Législation

Vétérinaire : une profession règlementée

 

Votre vétérinaire exerce une profession réglementée, notamment par le Code de la Santé Publique et par le Code Rural (art R.242-33; R.242-38; R.242-44; R.242-45; R.242-46 et R.242-62).

Sa responsabilité professionnelle et sa responsabilité civile sont engagées à chacun de ses actes médicaux et chirurgicaux.

 

N'exigez pas de lui :

  • de rédiger un certificat de bonne santé sans avoir examiné votre animal
  • de certifier une vaccination contre la rage sans établir de passeport européen
  • de délivrer un médicament lors d'un renouvellement d'ordonnance établie par un autre vétérinaire que lui
  • de délivrer un médicament sans qu'il ait examiné l'animal ou hors du cadre du bilan sanitaire et du protocole de soins
  • de prescrire un médicament à usage humain alors qu'il existe un médicament vétérinaire identique ou équivalent
  • de certifier un acte qu'il n'a pas personnellement pratiqué
    d'attester un décès sans avoir examiné le cadavre de l'animal

Vous lui feriez courir le risque de sanctions graves et les documents en votre possession n'auraient aucune valeur légale.

 

Prescription et délivrance de médicaments vétérinaires

 

Le médicament n'est pas un produit que vous pouvez acquérir comme les autres : il contient des substances qui peuvent se révéler dangereuses pour les animaux ou pour les personnes, s'il est utilisé de manière non appropriée.
Le Code de la Santé Publique interdit strictement à votre vétérinaire de prescrire un médicament pour un animal ou un effectif d'animaux s'il n'a pas été en situation d'effectuer au préalable un diagnostic vétérinaire, que celui-ci soit clinique ou dans le cadre du suivi sanitaire permanent.
Le vétérinaire, sous peine de sanctions graves, doit vous refuser la prescription (et à fortiori la délivrance) de complaisance que vous pourriez être enclin à lui demander.

 

Décret n° 2007-596 du 24 avril 2007 relatif aux conditions et modalités de prescription et de délivrance au détail des médicaments vétérinaires et modifiant le code de la santé publique (JORF du 26 avril 2007).

 

Pratique de la chimiothérapie anticancéreuse

 

La chimiothérapie chez l'animal, est définie comme l'emploi des substances vénéneuses (liste I) classés CMR (cancérogène, mutagène, reprotoxique).

  • Elle ne concerne pas les inhibiteurs de la tyrosine kinase développés contre les mastocytomes des chiens : le masitinib, Masivet° (AB Science) et le tocéranib, Palladia° (Pfizer).
  • Les vétérinaires, exerçant dans les cliniques ou des hôpitaux, qui souhaitent employer ces anticancéreux doivent le déclarer au Conseil régional de l'Ordre avec un vétérinaire référent par clinique ou hôpital.
  • Les vétérinaires s'engagent par écrit au respect des bonnes pratiques et notamment à informer et recueillir le consentement éclairé écrit des propriétaires d'animaux de compagnie.
  • Les bonnes pratiques « réglementaires » d'emploi des anticancéreux sont prévues par le nouvel article R. 5141-112-3 introduit dans le code de santé publique par le décret du 18 juin publié au Journal officiel du 20 juin, le même jour que l'arrêté. Elles visent à éviter la contamination de l'entourage et de l'environnement :
  • Les anticancéreux injectables prêts à l'emploi sont à privilégier.
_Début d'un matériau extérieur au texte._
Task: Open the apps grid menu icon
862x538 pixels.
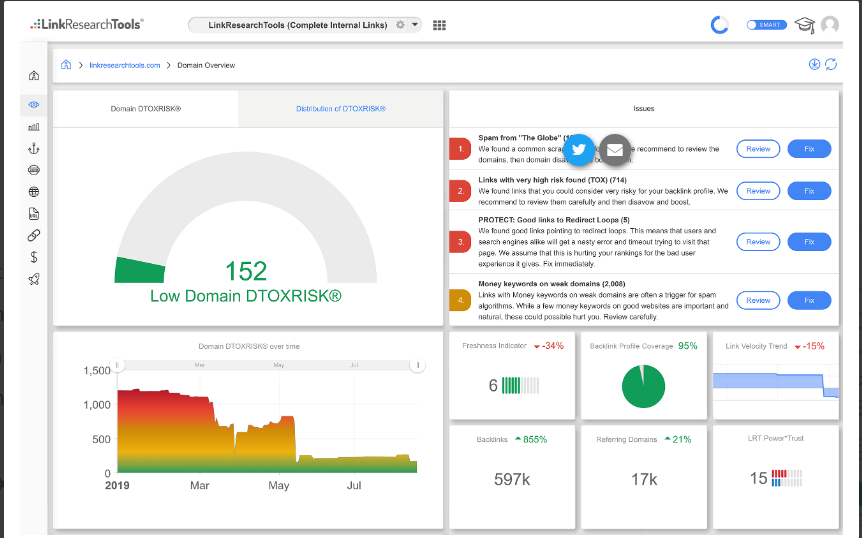Action: [x=439, y=25]
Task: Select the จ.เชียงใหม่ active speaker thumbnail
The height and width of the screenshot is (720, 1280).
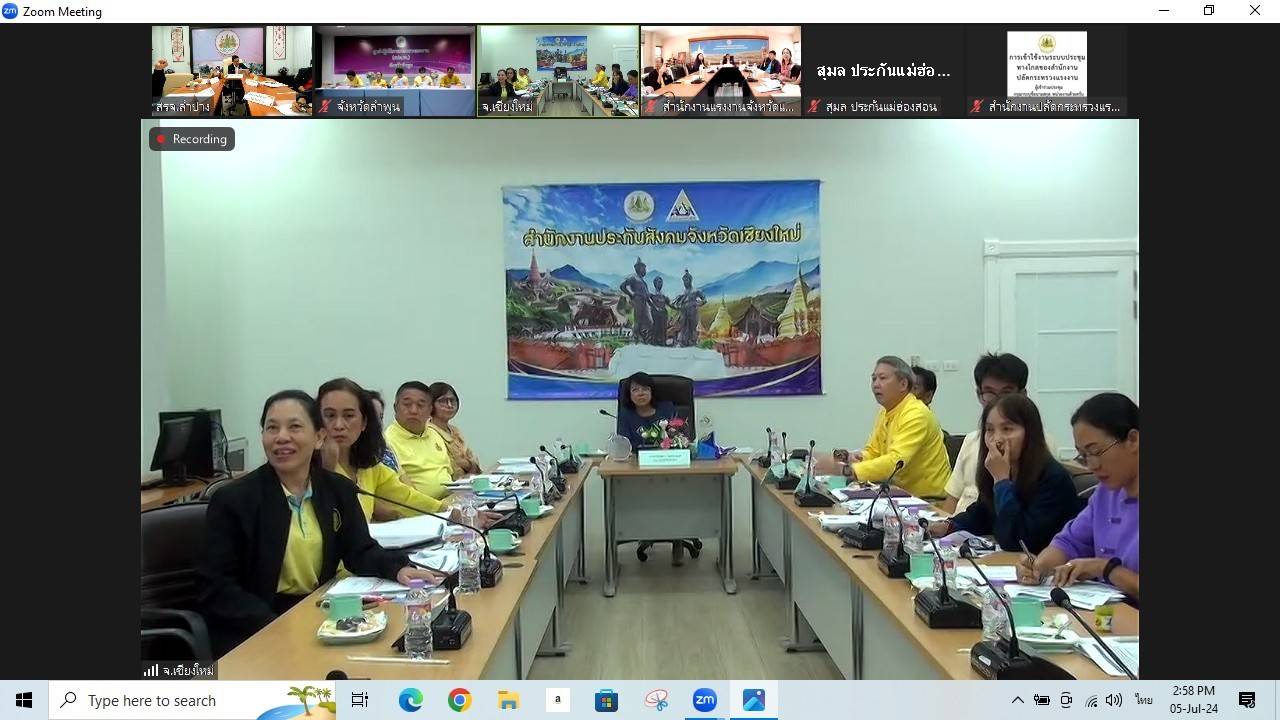Action: 557,71
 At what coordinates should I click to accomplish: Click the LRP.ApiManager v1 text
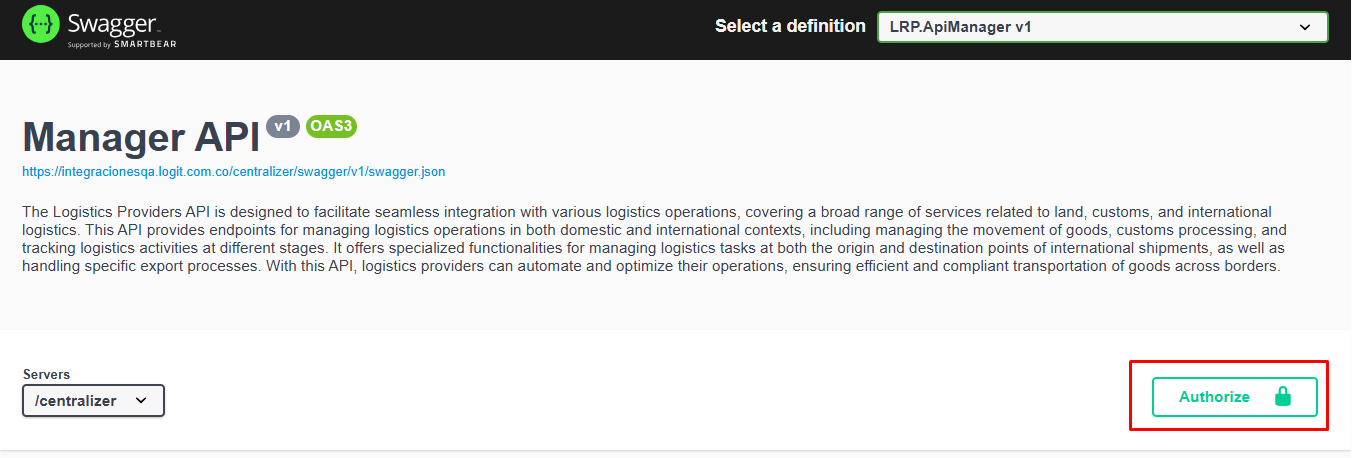click(x=960, y=27)
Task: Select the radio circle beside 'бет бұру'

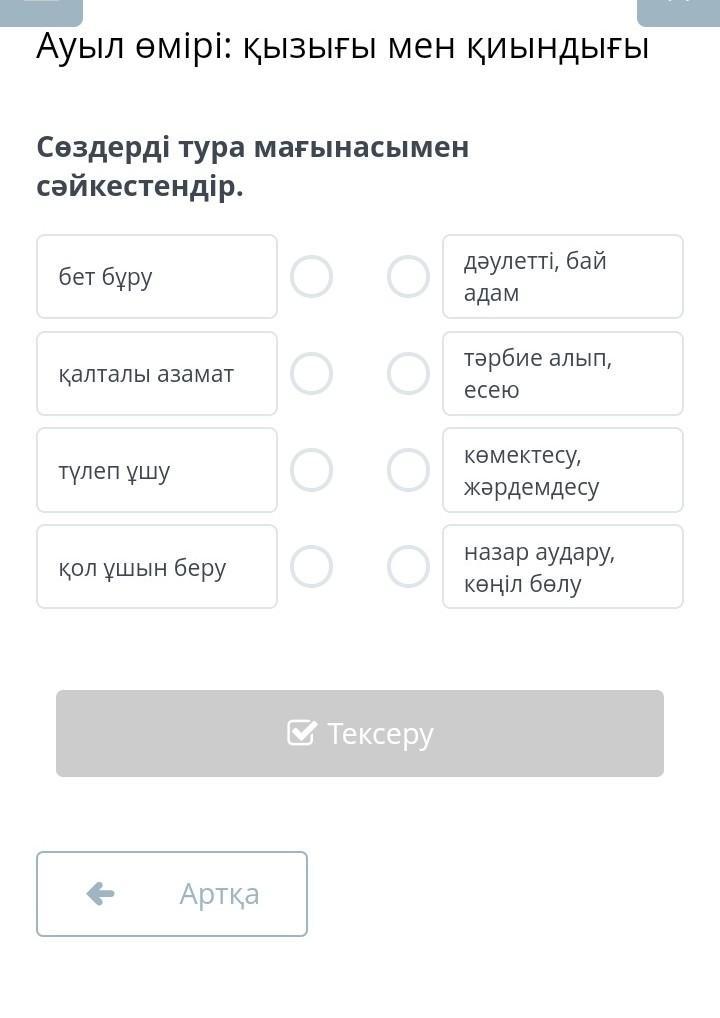Action: [311, 277]
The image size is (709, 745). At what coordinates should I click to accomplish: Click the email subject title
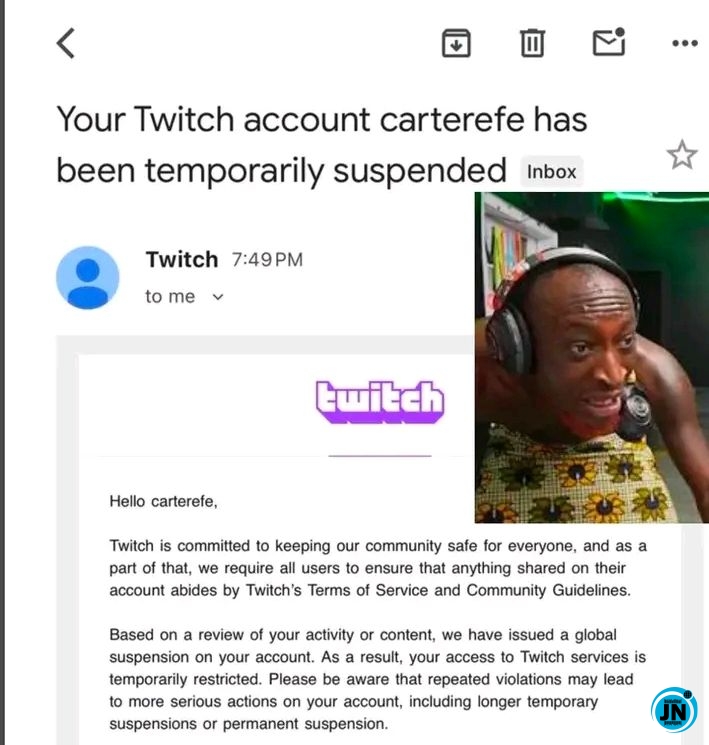tap(322, 144)
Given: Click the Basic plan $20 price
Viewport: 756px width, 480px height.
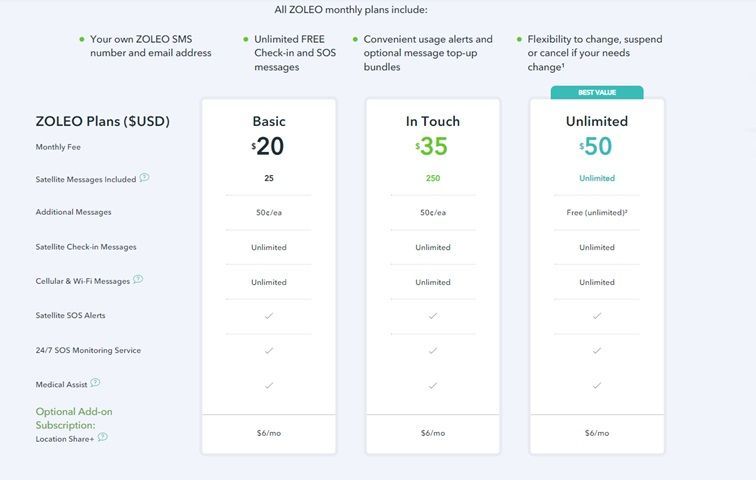Looking at the screenshot, I should [268, 146].
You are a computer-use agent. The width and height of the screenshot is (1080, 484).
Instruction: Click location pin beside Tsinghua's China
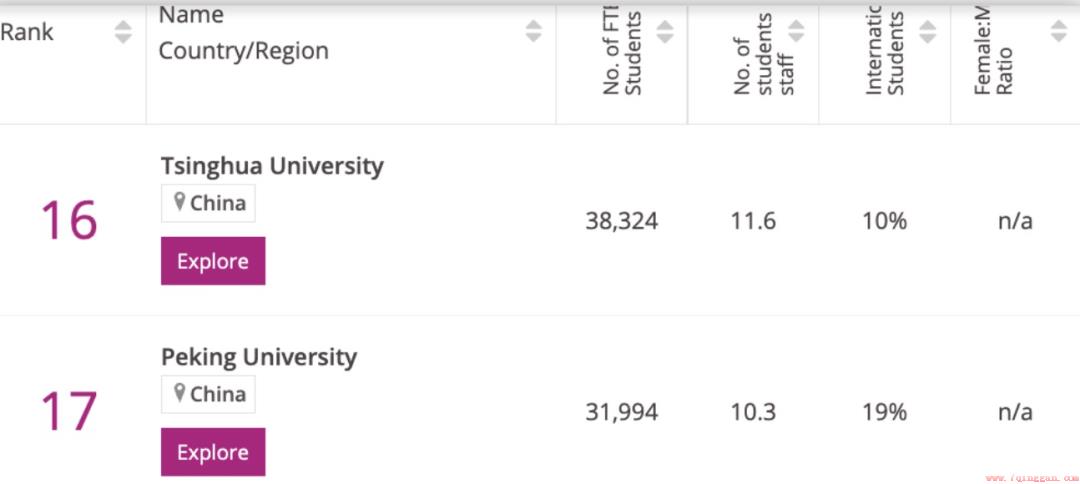tap(180, 202)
Les formes orales sont à éviter.
  • Le personnel est informé et formé.
  • La préparation et l'administration de ces produits sont réalisées par le vétérinaire (dans les locaux prévus à l'avance et dont l'accès est réservé).
  • Les animaux sont hospitalisés au moins 24 heures et isolés des autres animaux.
  • Tous les déchets contaminés, les reliquats de produits, les emballages, les déchets de soins, les excrétas, les ustensiles servant au nettoyage des locaux, du matériel, de l'animal ou au ramassage des excrétas sont considérés comme des déchets dangereux et éliminés comme tels dans le respect du code de l'environnement.
  • La mise en place du système qualité est sous la responsabilité d'un vétérinaire référent par structure.